Premieres at the Women in Music Festival (Melbourne 9-10 March)


Composer Anne Cawrse has written a new work for soprano Greta Bradman Image: Composer Anne Cawrse has written a new work for soprano Greta Bradman  

The inaugural Women in Music Festival will be held in Melbourne on 9-10 March 2019, and will feature a two-night music program curated by the festival's artistic director, violinist Monica Curro. Several new Australian works will be premiered over the weekend, including a new composition for soprano, violin and piano by Anne Cawrse, recipient of the Plexus 2019 Women in Music Commission. Cawrse's work will be performed by Greta Bradman with PLEXUS members, Monica Curro and Stefan Cassomenos. Composer Jessica Wells has written music for the surviving 17-minute extract of a 1914 silent film Neptune's Daughter, for performance by Plexus. An announcement regarding a new Australian work will follow at the beginning of February, when the winner of the Emerging Composer Competition will be made public. The premiere of this winning work will take place on Sunday 10 March, performed by soprano Deborah Cheetham, with Curro and Cassomenos.

On Saturday night, storyteller and musician Rachel Shields, a descendant of the Weilwan and Gamilaroi peoples, will be narrating her work Yuluwurri Gaayli - Rainbow Child, with the Gamilaroi and English text accompanied by double bass improvisations by composer and multi-instrumentalist Rosie Westbrook. The Sunday concert will include a dance interpretation of this work. The weekend's program will also feature performances by jazz vocalist Michelle Nicolle, and a new game created by Melbourne-based composer and sound designer Maize Wallin.

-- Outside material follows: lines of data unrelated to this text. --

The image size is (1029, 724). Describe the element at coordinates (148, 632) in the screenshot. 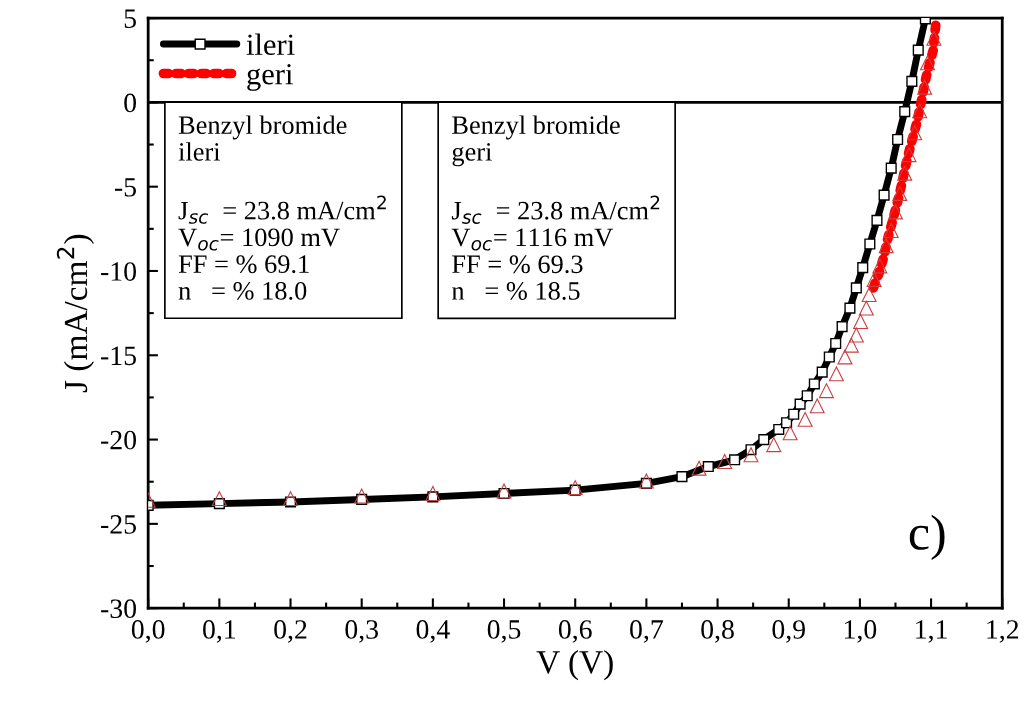

I see `x-tick-label: 0,0` at that location.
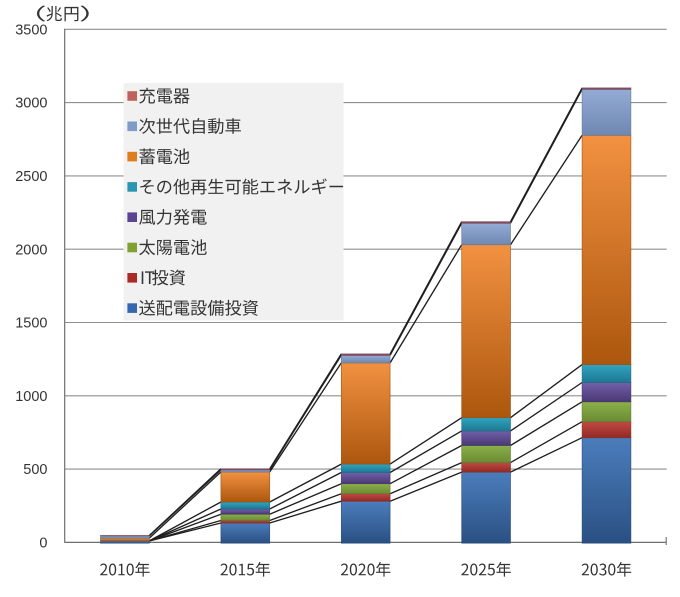 The image size is (680, 597). What do you see at coordinates (31, 324) in the screenshot?
I see `svg-text: 1500` at bounding box center [31, 324].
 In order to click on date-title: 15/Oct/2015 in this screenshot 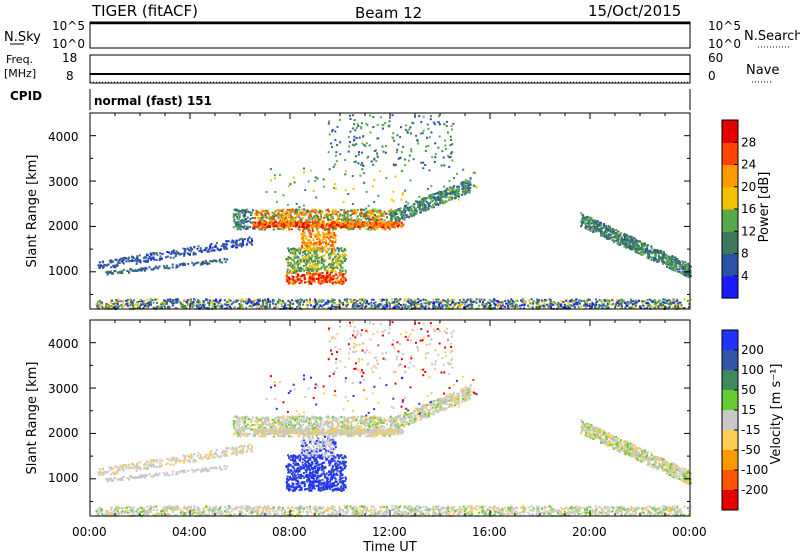, I will do `click(634, 11)`.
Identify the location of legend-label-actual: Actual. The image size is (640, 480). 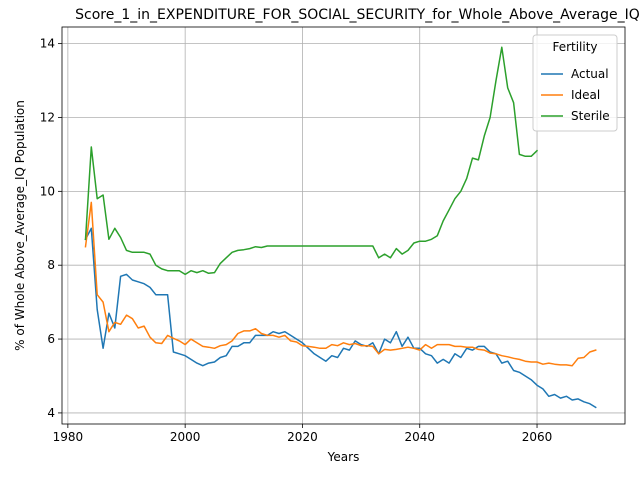
(590, 74).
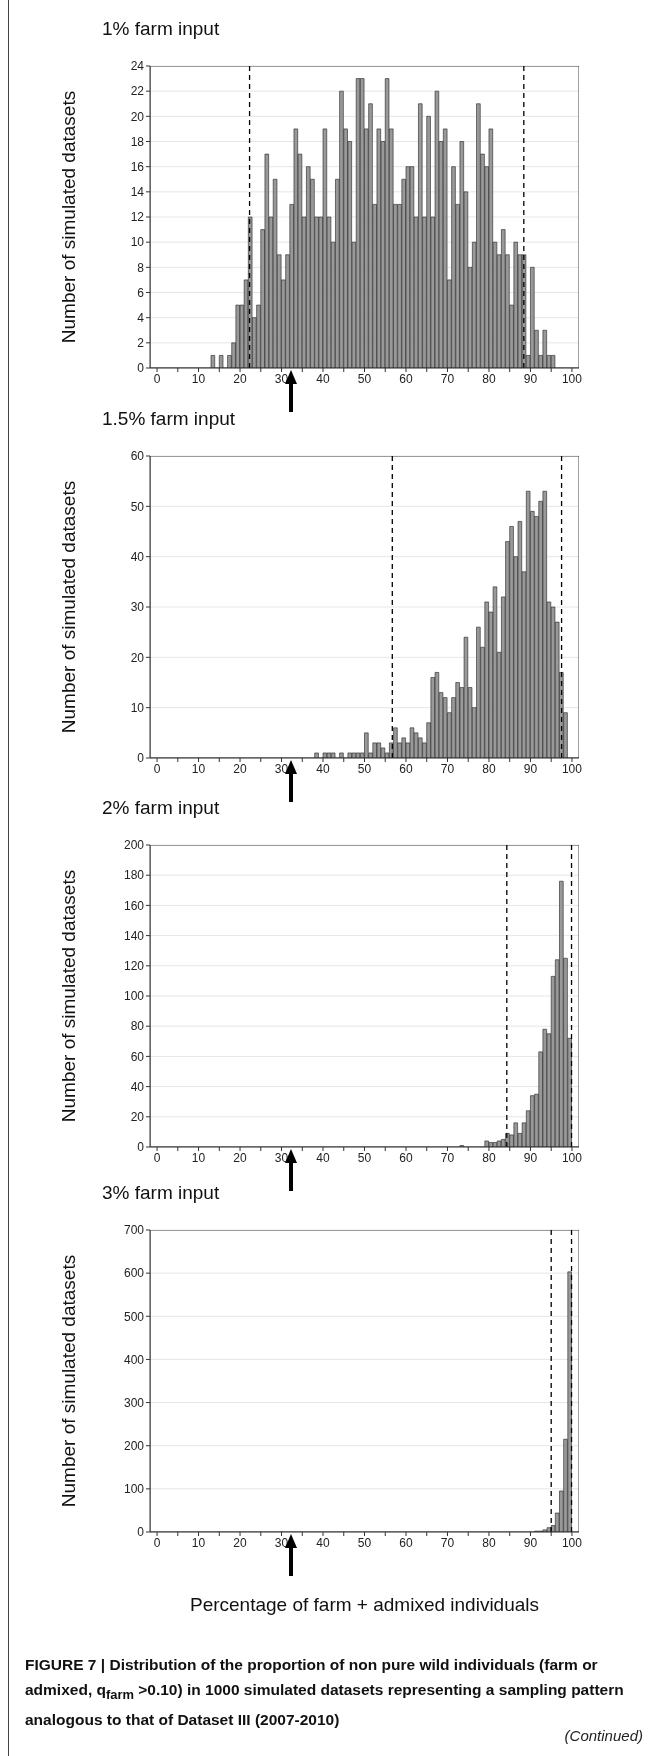 The height and width of the screenshot is (1756, 663). I want to click on text: (Continued), so click(604, 1736).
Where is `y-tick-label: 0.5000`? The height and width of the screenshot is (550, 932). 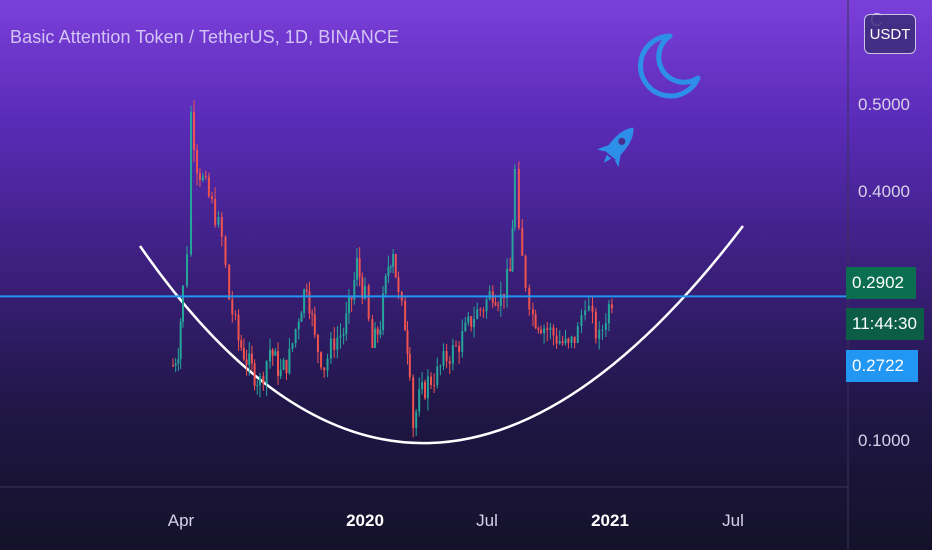
y-tick-label: 0.5000 is located at coordinates (884, 104).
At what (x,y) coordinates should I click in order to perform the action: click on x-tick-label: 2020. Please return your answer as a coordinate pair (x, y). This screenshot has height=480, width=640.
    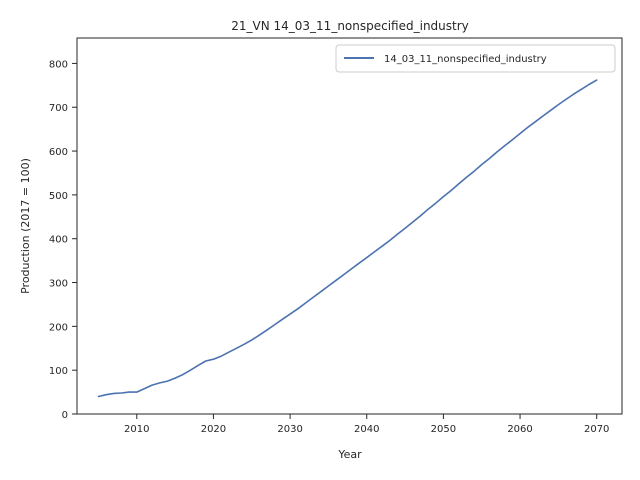
    Looking at the image, I should click on (214, 430).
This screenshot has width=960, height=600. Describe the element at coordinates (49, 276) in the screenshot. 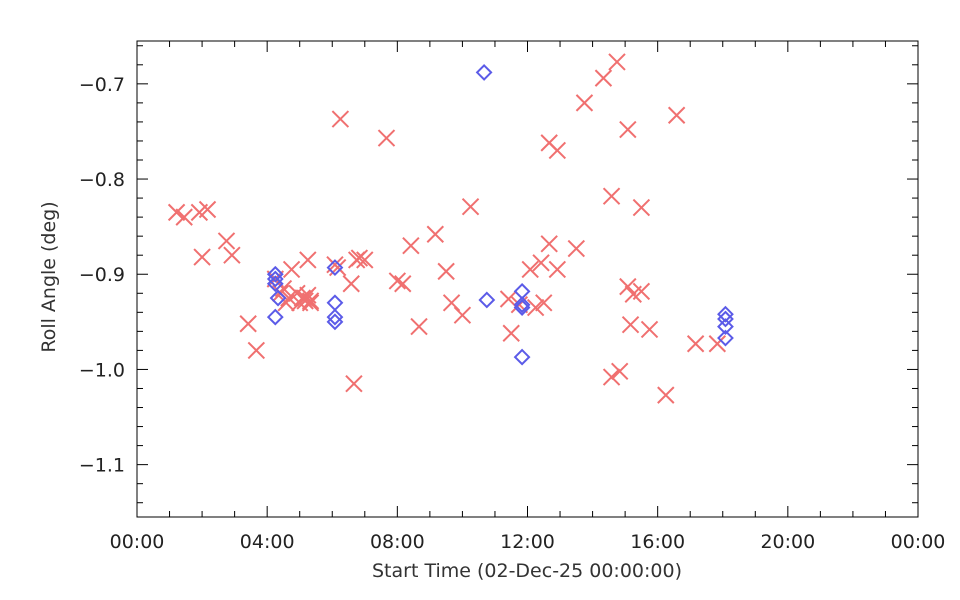

I see `y-axis-title: Roll Angle (deg)` at that location.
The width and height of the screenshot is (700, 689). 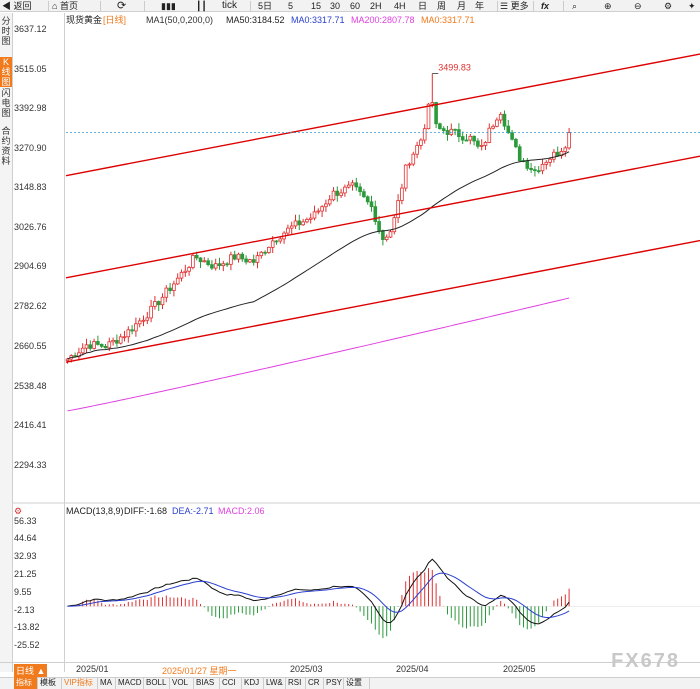 What do you see at coordinates (442, 6) in the screenshot?
I see `period-button-8: 周` at bounding box center [442, 6].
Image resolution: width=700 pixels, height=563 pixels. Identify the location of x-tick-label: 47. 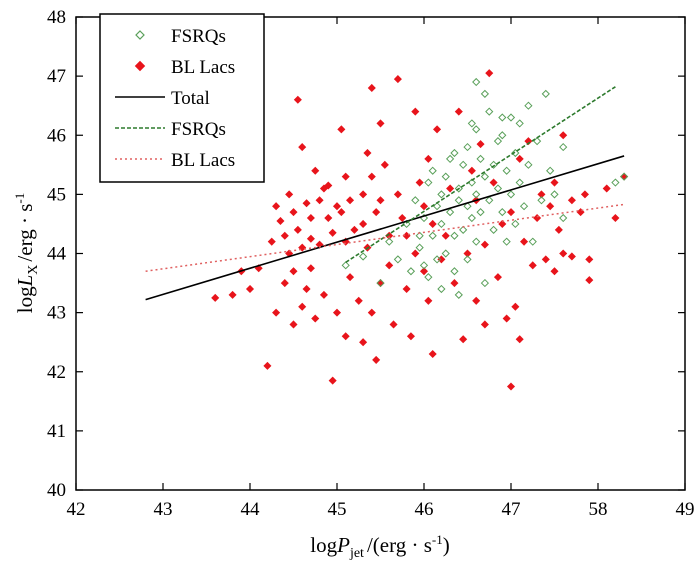
(512, 510).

On Saturday afternoon, Cat Hope will revisit her 2018 Peggy Glanville-Hicks Address as part of the festival.

The festival venue will be the RMIT University's Storey Hall on Swanston Street: built in the 1880s, the hall an important place of social and political protest over several decades. During WWI it belonged to a feminist pacifist organisation called the Women's Political Association and saw some of Melbourne's largest anti-conscription public meetings and rallies.